Task instructions. Copy the data from the line containing "will (579, 648)" through the line containing "process (733, 1261)", inclusive, and change "energy" to "power" while leaving everything else as it is. Give only those lines.

Material supplied.

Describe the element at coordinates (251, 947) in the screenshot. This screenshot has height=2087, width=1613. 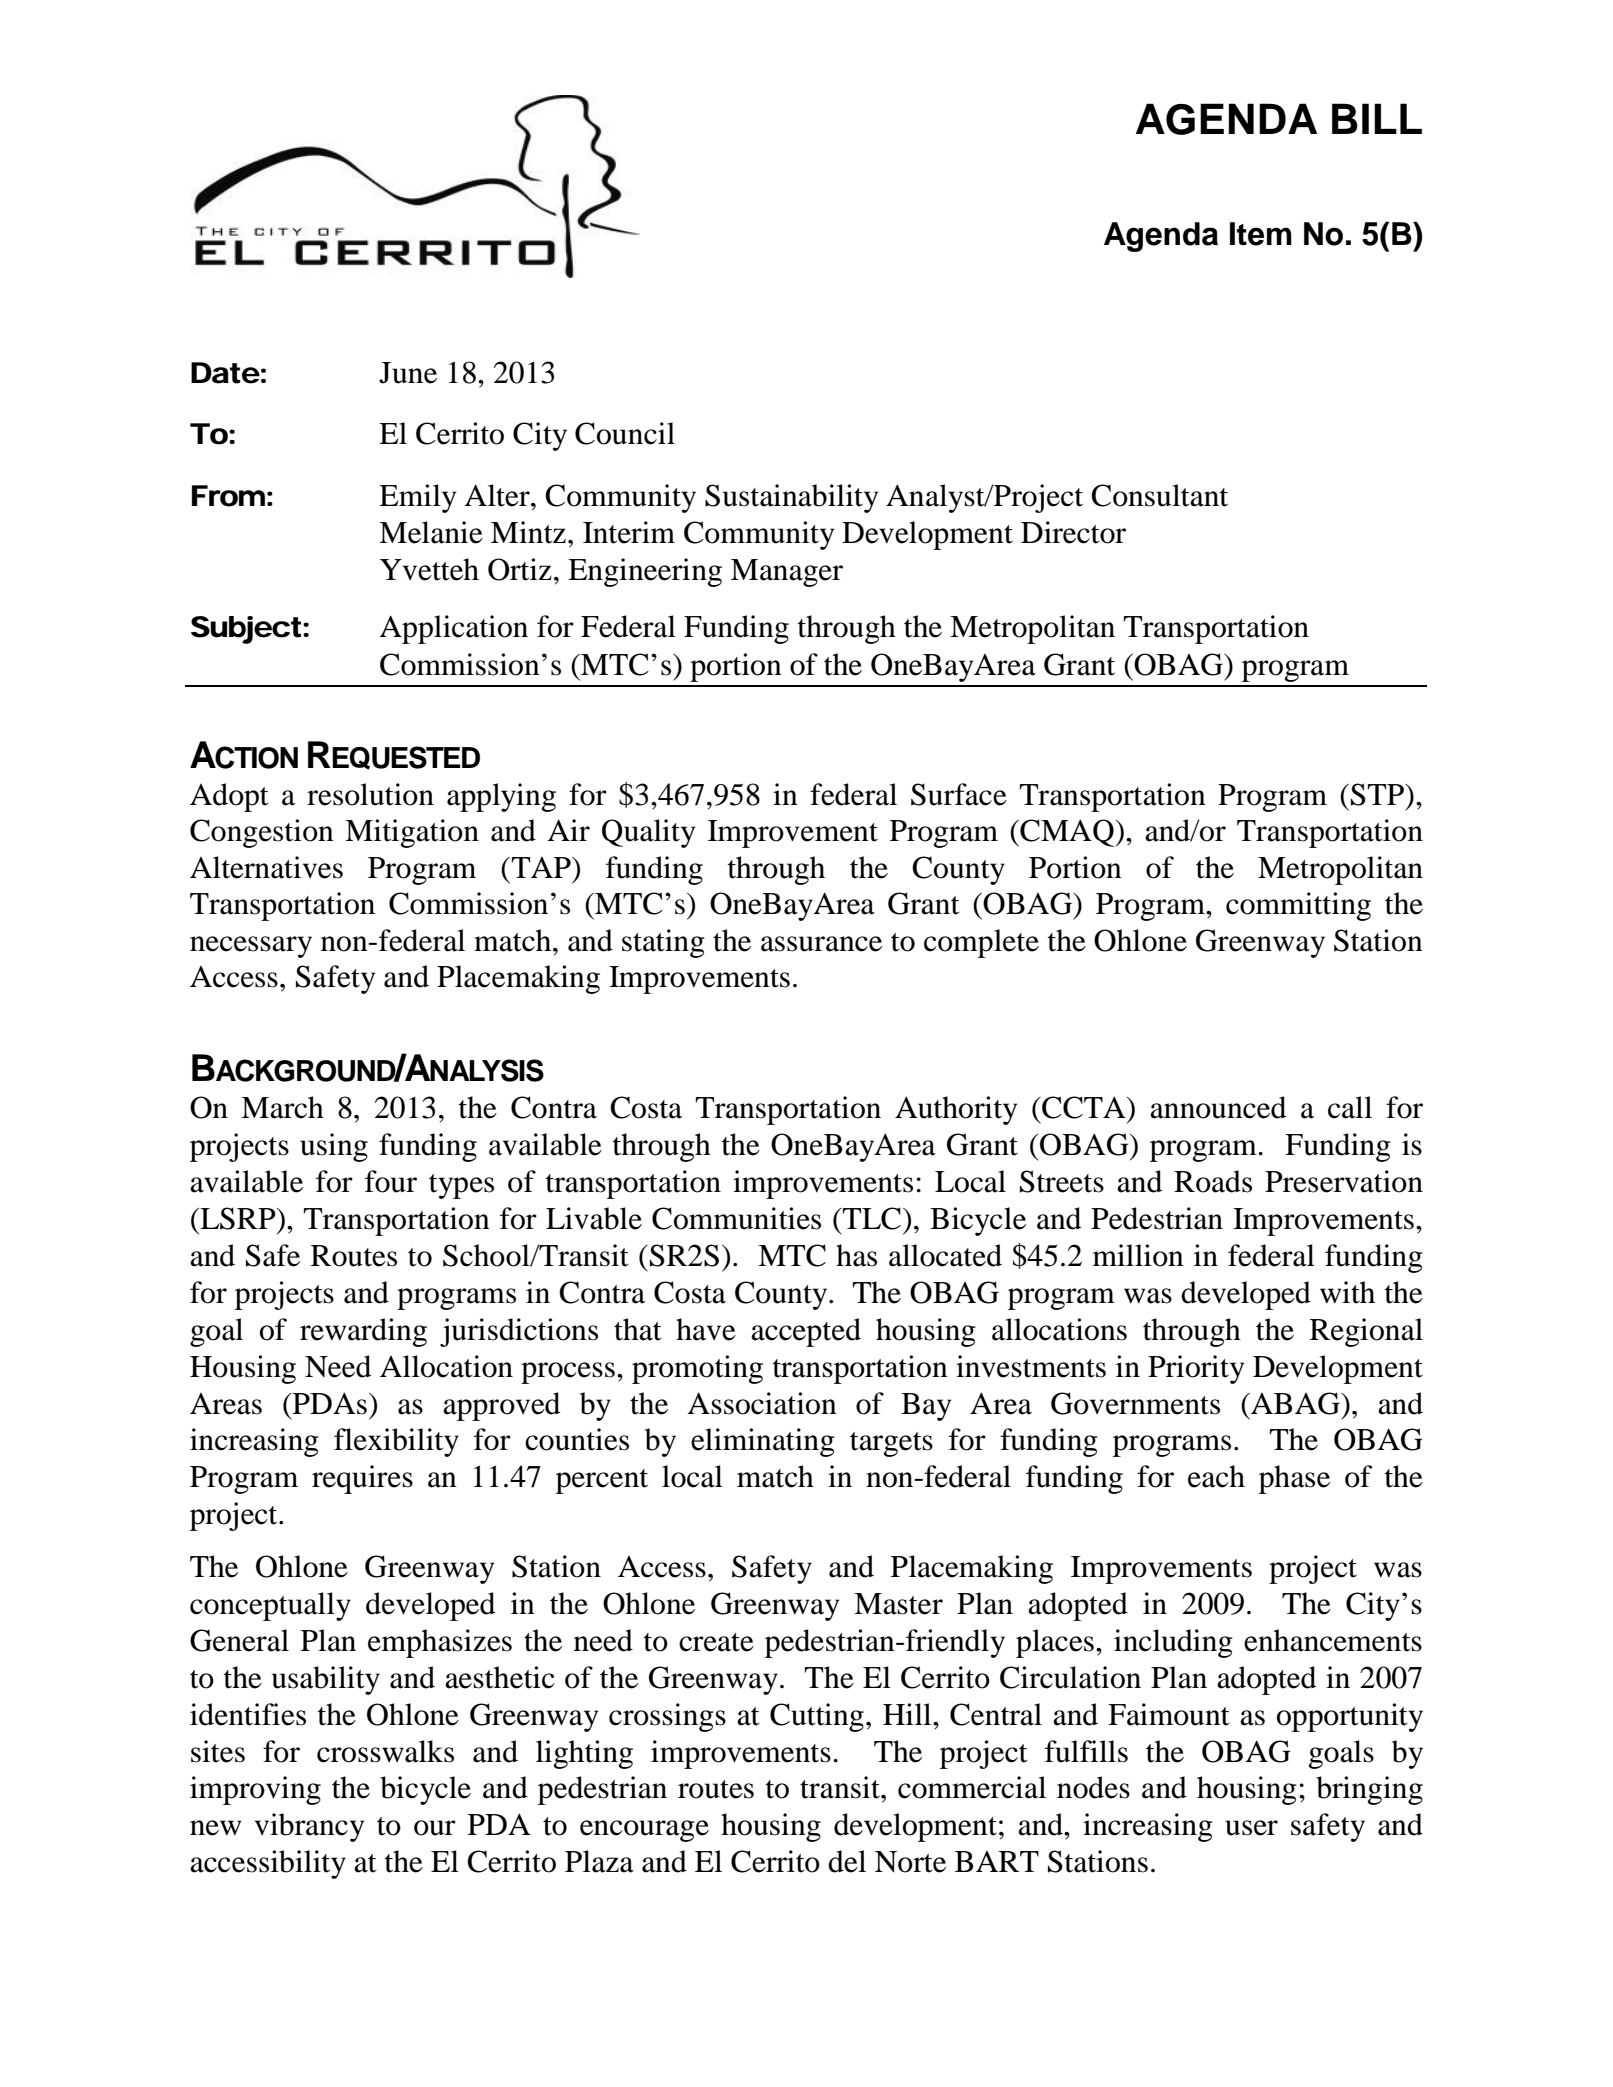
==
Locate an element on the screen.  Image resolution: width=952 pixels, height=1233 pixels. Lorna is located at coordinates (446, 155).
---
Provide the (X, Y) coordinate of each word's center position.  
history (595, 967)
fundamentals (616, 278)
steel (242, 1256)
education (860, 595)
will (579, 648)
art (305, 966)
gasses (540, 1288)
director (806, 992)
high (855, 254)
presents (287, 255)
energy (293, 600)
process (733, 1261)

Response.
will (579, 648)
art (305, 966)
gasses (540, 1288)
director (806, 992)
high (855, 254)
presents (287, 255)
power (293, 600)
process (733, 1261)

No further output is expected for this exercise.